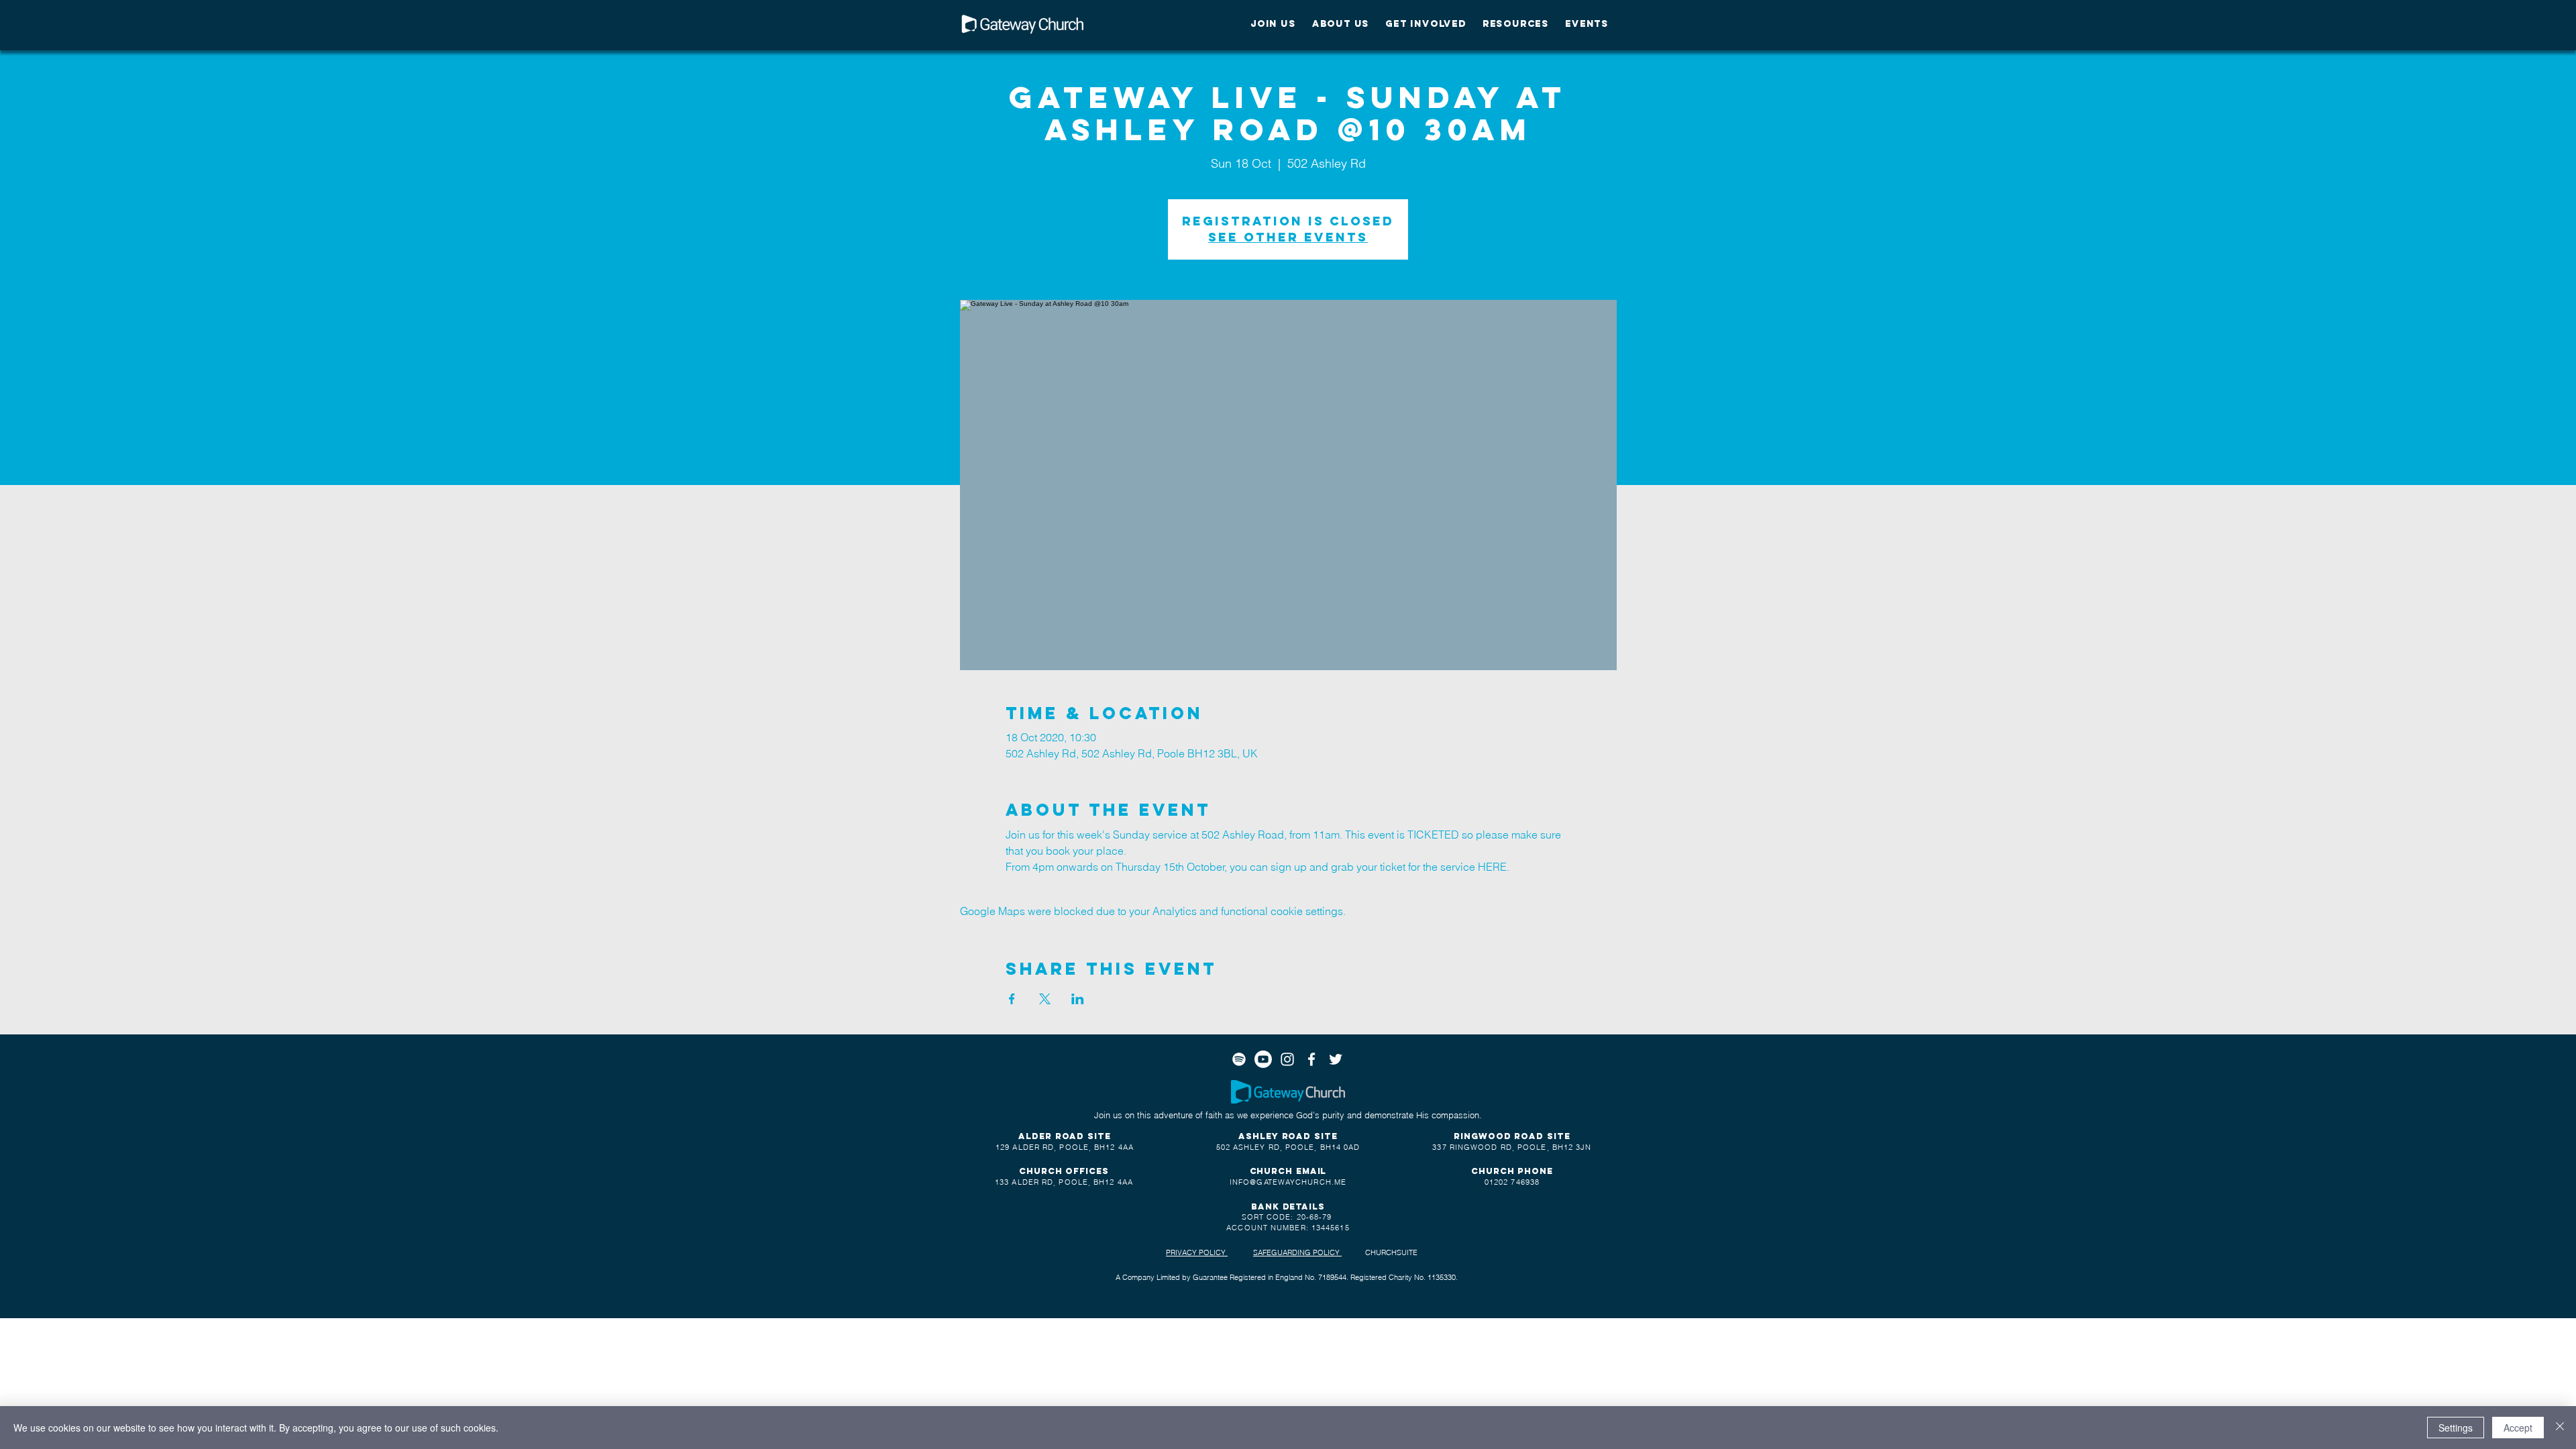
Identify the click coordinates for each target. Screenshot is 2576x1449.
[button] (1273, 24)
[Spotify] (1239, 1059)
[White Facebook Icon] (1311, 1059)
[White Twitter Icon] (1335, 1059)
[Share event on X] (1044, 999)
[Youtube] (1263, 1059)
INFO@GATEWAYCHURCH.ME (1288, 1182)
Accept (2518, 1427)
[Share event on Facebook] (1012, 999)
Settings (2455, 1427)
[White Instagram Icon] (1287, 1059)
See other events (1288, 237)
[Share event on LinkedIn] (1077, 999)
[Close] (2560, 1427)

##############################

» **How to complete this task**: Every record, word for word, should be given back without its pictures.

» **Reply**:
Identify the click coordinates for each target. Screenshot is 2576x1449.
[button] (1273, 24)
[Spotify] (1239, 1059)
[White Facebook Icon] (1311, 1059)
[White Twitter Icon] (1335, 1059)
[Share event on X] (1044, 999)
[Youtube] (1263, 1059)
INFO@GATEWAYCHURCH.ME (1288, 1182)
Accept (2518, 1427)
[Share event on Facebook] (1012, 999)
Settings (2455, 1427)
[White Instagram Icon] (1287, 1059)
See other events (1288, 237)
[Share event on LinkedIn] (1077, 999)
[Close] (2560, 1427)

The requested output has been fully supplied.